Teloneaban Wild Honey, la última vez que nuestros caminos se cruzaron fue en el Picnic, en formato reducido, y he de decir que me dejaron impresionados con la banda al completo. Un concierto muy correcto y bonito que mezclaron nuevos temas como las ya conocidas pistas del "Epic Handshakes and a Bear Hug" tal que 1918-1920 o To Steal a Piece of Art, eché de menos Whistling Rivalry. Una pena que no todos los asistentes mostrasen el respeto que merece una banda sobre el escenario. Buen concierto de Guille y sus compañeros que sabían lo que se venía detrás y no se alargaron mucho.

Y allí estaba, Daniel Johnston, saliendo por el lateral del escenario de la plaza de La Casa Encendida. Como ya es habitual, jersey manchado y una expresión cansada que me dejó frío, la misma sensación que transmite ese emocionante documental sobre su persona "The Devil and Daniel Johnston". Mirada fija a Daniel durante los primeros temas en acústico que él solo interpreto en el escenario. Silencio absoluto solo roto por los vitores y aplausos del público que intentaba arropar a este peculiar y entrañable artista. Sin desviar en un solo momento la mirada del residente en Texas, era fácil sentir la tensión que había en ese momento, la tristeza y por qué no la empatía que se repetía en cada una de las personas que allí estabamos. Por suerte, antes de que ese triste momento cruzase la línea entre la piel de gallina y las lágrimas en los ojos, su banda que le acompañaría por el resto del concierto salió al escenario transformando el concierto en un vaivén entre un concierto de rock para nada al uso y una retrospectiva a esas primeras grabaciones en las que Daniel se sentaba frente a sus grabadoras y su organillo y dejaba escapar en forma de canciones todos los pensamientos que le atormentan...

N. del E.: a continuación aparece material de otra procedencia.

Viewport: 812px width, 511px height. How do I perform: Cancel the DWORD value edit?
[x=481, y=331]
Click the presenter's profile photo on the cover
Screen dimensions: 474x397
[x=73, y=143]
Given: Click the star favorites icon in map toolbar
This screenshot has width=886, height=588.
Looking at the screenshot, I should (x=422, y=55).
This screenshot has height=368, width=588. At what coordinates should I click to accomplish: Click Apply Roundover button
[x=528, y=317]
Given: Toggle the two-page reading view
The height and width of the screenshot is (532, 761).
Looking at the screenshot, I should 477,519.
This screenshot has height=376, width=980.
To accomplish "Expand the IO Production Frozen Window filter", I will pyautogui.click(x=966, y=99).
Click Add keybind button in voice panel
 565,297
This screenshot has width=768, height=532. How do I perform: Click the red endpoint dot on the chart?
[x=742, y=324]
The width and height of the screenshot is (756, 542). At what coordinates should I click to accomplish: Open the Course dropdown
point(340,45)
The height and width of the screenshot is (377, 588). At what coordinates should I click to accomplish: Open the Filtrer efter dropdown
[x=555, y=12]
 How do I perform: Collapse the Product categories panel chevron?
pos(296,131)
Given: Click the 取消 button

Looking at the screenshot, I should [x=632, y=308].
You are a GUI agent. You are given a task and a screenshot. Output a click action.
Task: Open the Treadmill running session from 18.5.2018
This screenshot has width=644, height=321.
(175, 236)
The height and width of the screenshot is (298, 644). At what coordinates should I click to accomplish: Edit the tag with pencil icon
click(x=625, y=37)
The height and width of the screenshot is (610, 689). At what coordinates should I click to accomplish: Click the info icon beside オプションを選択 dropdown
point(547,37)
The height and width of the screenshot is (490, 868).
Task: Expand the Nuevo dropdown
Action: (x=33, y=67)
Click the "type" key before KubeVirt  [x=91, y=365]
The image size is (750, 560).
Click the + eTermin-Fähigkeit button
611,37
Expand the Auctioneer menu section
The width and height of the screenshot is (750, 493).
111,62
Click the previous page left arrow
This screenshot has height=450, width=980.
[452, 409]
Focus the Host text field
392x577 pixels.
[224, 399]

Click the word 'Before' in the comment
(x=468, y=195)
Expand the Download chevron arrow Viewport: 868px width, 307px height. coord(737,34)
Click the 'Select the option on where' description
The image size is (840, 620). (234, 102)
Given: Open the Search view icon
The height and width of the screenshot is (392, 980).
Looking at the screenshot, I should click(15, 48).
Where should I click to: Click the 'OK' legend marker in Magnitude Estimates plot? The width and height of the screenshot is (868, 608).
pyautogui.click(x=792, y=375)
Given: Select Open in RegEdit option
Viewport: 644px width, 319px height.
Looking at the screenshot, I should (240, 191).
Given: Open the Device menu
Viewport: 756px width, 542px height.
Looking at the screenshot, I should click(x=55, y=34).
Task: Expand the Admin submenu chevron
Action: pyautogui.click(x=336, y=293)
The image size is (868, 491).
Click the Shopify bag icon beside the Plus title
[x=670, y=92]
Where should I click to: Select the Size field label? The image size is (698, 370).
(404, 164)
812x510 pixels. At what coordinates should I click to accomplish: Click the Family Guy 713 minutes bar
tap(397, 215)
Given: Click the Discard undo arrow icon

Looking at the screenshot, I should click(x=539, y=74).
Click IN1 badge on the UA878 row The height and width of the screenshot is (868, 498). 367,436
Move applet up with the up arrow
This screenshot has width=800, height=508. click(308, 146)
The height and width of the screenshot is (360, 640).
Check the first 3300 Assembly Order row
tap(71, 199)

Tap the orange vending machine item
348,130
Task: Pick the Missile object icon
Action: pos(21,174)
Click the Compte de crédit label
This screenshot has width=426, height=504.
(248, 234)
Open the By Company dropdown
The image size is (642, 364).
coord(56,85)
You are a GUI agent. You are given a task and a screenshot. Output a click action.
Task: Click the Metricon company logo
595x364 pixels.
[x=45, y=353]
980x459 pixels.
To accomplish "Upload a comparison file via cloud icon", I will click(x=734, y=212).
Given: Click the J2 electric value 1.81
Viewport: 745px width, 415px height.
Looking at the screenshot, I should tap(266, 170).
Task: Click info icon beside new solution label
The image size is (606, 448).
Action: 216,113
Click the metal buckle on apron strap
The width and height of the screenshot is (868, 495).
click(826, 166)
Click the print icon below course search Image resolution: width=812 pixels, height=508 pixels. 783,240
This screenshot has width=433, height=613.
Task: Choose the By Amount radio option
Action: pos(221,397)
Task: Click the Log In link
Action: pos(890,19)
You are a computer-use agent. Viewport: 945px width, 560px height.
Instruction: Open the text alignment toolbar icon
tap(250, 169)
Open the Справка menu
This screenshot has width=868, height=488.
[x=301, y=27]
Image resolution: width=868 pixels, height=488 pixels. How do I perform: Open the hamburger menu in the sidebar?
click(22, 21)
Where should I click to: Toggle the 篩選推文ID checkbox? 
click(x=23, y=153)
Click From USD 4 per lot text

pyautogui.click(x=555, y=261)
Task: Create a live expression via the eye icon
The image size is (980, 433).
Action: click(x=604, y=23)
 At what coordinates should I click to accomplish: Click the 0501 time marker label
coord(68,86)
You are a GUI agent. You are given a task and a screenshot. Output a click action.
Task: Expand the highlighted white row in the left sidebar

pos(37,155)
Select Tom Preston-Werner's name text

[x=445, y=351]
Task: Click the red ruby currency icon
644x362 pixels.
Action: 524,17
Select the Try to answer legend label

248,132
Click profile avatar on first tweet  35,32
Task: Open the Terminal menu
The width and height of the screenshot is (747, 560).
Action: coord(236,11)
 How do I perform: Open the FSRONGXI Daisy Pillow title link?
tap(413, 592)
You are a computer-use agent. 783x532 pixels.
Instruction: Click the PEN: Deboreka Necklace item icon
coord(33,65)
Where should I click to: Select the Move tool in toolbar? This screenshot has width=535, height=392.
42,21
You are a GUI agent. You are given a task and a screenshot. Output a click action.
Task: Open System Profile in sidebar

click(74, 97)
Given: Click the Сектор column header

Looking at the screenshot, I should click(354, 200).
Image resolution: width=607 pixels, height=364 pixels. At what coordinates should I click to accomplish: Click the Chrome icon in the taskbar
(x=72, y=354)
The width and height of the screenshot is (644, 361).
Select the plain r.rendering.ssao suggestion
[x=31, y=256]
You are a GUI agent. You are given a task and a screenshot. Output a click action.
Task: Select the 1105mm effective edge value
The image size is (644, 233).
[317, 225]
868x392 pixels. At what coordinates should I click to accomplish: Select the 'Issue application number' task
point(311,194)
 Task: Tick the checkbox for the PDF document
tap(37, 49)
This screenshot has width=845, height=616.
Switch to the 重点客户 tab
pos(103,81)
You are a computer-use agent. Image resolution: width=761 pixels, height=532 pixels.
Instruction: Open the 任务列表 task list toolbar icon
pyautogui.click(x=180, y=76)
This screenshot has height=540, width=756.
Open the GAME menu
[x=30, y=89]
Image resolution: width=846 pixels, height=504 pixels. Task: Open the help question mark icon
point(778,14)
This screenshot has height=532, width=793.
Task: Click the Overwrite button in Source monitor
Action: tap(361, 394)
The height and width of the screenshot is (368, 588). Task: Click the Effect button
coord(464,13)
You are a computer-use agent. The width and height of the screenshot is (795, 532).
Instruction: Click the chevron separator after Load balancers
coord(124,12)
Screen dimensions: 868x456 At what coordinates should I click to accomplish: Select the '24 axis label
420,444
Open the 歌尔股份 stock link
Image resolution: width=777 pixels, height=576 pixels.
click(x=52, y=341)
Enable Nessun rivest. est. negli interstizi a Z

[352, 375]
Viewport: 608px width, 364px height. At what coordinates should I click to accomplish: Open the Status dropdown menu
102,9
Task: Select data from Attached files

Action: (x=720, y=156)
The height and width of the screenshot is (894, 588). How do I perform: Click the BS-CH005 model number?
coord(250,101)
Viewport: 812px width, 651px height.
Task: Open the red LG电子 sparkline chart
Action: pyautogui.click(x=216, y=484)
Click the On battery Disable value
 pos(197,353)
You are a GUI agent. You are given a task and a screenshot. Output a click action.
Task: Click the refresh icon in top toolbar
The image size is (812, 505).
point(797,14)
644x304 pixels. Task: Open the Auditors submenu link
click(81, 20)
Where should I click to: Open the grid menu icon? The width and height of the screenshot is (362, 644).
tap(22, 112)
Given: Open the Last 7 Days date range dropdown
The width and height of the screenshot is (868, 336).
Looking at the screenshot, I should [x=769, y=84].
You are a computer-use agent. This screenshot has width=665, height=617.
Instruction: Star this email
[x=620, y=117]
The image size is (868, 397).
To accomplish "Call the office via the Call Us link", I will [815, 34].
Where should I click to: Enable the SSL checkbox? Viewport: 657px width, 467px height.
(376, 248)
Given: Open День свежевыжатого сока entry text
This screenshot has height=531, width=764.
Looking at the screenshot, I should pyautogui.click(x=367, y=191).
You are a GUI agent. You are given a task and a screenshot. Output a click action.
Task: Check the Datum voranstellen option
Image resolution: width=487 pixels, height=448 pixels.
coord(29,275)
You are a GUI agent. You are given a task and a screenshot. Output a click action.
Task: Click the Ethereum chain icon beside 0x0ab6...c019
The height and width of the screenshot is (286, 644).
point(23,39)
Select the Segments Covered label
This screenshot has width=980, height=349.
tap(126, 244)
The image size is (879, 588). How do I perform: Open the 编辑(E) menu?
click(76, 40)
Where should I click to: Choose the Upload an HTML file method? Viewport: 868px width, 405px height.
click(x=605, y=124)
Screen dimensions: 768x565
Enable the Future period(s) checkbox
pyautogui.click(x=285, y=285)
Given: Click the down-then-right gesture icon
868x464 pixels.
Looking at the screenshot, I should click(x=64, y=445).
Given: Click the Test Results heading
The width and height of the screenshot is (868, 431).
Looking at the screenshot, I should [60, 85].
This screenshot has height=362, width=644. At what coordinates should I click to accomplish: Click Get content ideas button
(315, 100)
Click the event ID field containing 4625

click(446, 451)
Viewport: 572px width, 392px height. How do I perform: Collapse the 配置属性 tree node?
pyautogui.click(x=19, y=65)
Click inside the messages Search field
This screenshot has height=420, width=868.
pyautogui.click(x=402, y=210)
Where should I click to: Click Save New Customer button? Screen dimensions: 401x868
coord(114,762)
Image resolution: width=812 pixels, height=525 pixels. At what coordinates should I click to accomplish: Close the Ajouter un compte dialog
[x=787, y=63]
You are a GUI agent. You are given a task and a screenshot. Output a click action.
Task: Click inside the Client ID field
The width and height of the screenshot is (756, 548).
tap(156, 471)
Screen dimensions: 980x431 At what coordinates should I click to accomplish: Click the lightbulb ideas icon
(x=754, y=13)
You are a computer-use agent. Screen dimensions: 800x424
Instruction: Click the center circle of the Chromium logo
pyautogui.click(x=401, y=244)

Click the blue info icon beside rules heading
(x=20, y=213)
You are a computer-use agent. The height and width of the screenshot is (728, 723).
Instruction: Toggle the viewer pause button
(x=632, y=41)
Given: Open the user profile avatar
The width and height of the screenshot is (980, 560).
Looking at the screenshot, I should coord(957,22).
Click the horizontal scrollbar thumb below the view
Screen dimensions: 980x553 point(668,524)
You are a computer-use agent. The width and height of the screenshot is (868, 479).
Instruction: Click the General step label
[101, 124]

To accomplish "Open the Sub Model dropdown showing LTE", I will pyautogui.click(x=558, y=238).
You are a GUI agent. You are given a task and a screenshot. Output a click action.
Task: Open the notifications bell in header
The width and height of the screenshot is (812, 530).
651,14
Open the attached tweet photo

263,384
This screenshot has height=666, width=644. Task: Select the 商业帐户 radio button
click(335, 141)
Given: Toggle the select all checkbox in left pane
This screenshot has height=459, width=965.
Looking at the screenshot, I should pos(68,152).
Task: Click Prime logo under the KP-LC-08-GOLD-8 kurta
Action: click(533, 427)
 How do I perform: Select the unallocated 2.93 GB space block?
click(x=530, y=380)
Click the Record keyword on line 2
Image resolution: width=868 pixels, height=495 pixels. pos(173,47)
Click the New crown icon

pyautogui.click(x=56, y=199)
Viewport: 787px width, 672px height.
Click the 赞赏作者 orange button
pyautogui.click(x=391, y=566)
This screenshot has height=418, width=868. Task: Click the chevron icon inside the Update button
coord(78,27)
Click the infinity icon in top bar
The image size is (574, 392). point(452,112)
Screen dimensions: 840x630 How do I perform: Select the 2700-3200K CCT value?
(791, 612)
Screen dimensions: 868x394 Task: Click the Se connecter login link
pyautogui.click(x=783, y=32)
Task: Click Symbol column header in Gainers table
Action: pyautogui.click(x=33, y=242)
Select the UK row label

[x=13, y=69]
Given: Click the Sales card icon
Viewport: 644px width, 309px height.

A lo largo del concierto esa sensación de vacío y soledad que Daniel transmitía en los primeros minutos desaparecía, incluso hacía bromas, parecía estar cómodo a pesar de temblar como un flan, supongo que temblaría por otros motivos... El público mantenía ese silencio expectante salvo para dar muestras de afecto a Daniel como si de un niño se tratase y es que en el fondo, si dejamos atrás demonios, dolores amorosos y conseguimos aislar lo bonito de Daniel encontramos el mundo en el que Daniel sigue siendo un niño, su inocente mundo de superhéroes y demás personajes de dibujos animados.

Las más coreadas de la noche, por no decir las únicas, fueron sus más clásicas grabaciones en las que bajo y guitarra cambiaban su sitio al piano para tocar canciones como Walking the Cow, Speeding Motorcycle y la especialmente bien recibida Casper the Friendly Ghost. Daniel decide decir adios con Devil Town, solo, sin instrumentos como en "1990" otro momento escalofriante, con la ventaja de que habíamos visto sonreir a Daniel: "Lo siento, nos tenemos que ir. Volveremos el año que viene con más canciones" y así, tras darse cuenta de que se iba por el lado equivocado se daba la vuelta y bajaba del escenario por el lateral correcto. Pero ¡espera! porque entre una marea de vitoreos y gritos Daniel volvía al minuto para los bises que como no podía ser de otra forma concluyó con lo que es ya su clásico por excelencia True Love Will Find You in the End y así (confundiendose otra vez de lado) se fue, y nosotros también, con una sonrisa en la cara.